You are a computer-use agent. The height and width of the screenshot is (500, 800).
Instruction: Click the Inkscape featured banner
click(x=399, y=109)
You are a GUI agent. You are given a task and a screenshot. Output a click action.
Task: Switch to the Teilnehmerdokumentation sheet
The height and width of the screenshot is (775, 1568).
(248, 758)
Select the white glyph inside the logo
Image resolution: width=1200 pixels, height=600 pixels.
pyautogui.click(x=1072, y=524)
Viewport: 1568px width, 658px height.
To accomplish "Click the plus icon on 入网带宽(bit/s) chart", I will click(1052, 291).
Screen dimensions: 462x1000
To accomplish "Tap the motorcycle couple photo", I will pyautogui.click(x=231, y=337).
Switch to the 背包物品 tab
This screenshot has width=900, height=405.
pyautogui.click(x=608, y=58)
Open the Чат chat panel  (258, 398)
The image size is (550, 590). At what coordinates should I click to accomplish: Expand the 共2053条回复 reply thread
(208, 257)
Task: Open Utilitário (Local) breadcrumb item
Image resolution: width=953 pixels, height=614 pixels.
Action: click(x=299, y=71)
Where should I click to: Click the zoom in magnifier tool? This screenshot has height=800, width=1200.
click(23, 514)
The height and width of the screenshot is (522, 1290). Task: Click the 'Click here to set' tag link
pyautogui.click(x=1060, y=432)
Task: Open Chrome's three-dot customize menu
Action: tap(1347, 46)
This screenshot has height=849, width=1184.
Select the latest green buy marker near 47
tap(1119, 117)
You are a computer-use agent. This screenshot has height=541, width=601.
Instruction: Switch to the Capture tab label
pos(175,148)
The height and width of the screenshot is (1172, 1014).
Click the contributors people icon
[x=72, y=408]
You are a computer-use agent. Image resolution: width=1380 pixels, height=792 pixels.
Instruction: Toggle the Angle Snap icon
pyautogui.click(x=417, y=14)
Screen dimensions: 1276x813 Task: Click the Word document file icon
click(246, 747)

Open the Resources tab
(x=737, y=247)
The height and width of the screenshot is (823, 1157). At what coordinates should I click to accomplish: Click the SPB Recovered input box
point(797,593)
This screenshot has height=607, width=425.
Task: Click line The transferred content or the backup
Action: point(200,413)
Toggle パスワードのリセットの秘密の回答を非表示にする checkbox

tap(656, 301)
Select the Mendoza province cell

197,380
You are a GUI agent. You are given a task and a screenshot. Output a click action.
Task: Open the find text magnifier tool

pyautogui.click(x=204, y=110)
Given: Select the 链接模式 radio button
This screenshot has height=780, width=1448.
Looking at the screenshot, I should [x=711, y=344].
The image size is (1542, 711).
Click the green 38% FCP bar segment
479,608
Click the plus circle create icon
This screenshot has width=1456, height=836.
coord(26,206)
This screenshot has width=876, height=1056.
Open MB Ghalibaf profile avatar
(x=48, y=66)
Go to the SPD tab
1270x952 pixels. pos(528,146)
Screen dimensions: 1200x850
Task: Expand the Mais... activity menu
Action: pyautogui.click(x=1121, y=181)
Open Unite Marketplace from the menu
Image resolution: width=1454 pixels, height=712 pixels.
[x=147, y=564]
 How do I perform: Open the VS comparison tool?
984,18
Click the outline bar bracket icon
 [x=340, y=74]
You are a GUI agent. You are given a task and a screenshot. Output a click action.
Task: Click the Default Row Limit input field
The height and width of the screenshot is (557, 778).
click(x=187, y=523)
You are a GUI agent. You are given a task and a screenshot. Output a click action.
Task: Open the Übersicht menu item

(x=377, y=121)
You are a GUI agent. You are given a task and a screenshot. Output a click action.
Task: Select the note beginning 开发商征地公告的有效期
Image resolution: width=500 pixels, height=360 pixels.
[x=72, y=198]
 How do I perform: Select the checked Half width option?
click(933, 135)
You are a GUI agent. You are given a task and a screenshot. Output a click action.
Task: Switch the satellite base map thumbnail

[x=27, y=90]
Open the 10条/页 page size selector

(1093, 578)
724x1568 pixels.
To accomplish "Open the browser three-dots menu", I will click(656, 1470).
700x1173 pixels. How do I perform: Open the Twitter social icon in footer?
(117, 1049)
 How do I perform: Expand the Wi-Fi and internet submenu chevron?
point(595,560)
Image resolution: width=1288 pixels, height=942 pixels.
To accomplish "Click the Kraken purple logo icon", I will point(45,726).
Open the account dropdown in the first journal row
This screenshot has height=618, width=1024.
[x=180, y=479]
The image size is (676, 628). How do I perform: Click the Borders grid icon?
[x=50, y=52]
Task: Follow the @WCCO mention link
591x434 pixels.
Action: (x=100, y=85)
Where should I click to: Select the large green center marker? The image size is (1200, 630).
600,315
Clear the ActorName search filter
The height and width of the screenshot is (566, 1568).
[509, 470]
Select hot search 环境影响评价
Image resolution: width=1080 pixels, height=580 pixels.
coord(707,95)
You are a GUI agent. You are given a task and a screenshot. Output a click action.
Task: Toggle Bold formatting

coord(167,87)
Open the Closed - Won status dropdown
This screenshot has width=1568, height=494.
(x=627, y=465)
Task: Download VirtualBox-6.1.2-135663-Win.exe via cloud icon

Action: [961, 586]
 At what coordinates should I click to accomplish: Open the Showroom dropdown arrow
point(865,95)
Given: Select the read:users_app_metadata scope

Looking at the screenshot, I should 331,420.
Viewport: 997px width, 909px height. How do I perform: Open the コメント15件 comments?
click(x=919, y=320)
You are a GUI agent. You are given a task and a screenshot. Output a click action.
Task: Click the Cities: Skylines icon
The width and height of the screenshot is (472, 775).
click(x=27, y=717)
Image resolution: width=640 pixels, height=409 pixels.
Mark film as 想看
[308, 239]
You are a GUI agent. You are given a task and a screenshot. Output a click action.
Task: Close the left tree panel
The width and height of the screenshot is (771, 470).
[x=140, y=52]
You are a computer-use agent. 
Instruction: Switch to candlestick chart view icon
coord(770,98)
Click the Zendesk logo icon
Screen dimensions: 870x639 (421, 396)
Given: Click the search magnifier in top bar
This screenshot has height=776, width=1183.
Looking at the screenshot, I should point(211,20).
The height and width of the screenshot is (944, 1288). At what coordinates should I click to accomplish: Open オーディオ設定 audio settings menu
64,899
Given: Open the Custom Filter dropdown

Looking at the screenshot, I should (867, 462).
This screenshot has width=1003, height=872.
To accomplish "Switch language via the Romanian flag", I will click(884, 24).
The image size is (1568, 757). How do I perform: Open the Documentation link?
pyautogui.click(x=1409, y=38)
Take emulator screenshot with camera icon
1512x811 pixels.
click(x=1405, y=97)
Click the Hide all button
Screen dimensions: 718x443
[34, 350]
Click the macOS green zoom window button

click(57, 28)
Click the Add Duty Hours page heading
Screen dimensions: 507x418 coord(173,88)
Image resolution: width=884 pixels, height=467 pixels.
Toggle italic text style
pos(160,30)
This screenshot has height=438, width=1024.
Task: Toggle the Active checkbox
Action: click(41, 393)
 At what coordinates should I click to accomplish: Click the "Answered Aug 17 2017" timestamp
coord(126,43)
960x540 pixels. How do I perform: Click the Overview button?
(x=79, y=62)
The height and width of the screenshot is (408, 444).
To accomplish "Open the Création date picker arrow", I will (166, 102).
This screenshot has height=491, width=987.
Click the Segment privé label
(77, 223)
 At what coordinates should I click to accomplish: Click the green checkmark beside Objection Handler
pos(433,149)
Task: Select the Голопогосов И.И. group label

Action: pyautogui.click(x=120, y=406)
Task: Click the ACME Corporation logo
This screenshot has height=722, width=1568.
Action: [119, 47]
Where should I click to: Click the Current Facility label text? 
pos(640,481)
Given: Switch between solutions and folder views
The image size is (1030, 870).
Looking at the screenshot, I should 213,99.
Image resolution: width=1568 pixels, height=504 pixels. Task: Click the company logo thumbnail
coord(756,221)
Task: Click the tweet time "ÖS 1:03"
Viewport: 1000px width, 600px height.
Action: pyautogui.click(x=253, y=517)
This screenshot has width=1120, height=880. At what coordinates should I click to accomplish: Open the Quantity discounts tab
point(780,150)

━━━━

◆ **ACTION ITEM**:
Scan the listing above and copy all lines containing the word "panel".

◆ **WRITTEN RESPONSE**:
Open the Чат chat panel  (258, 398)
Task: Close the left tree panel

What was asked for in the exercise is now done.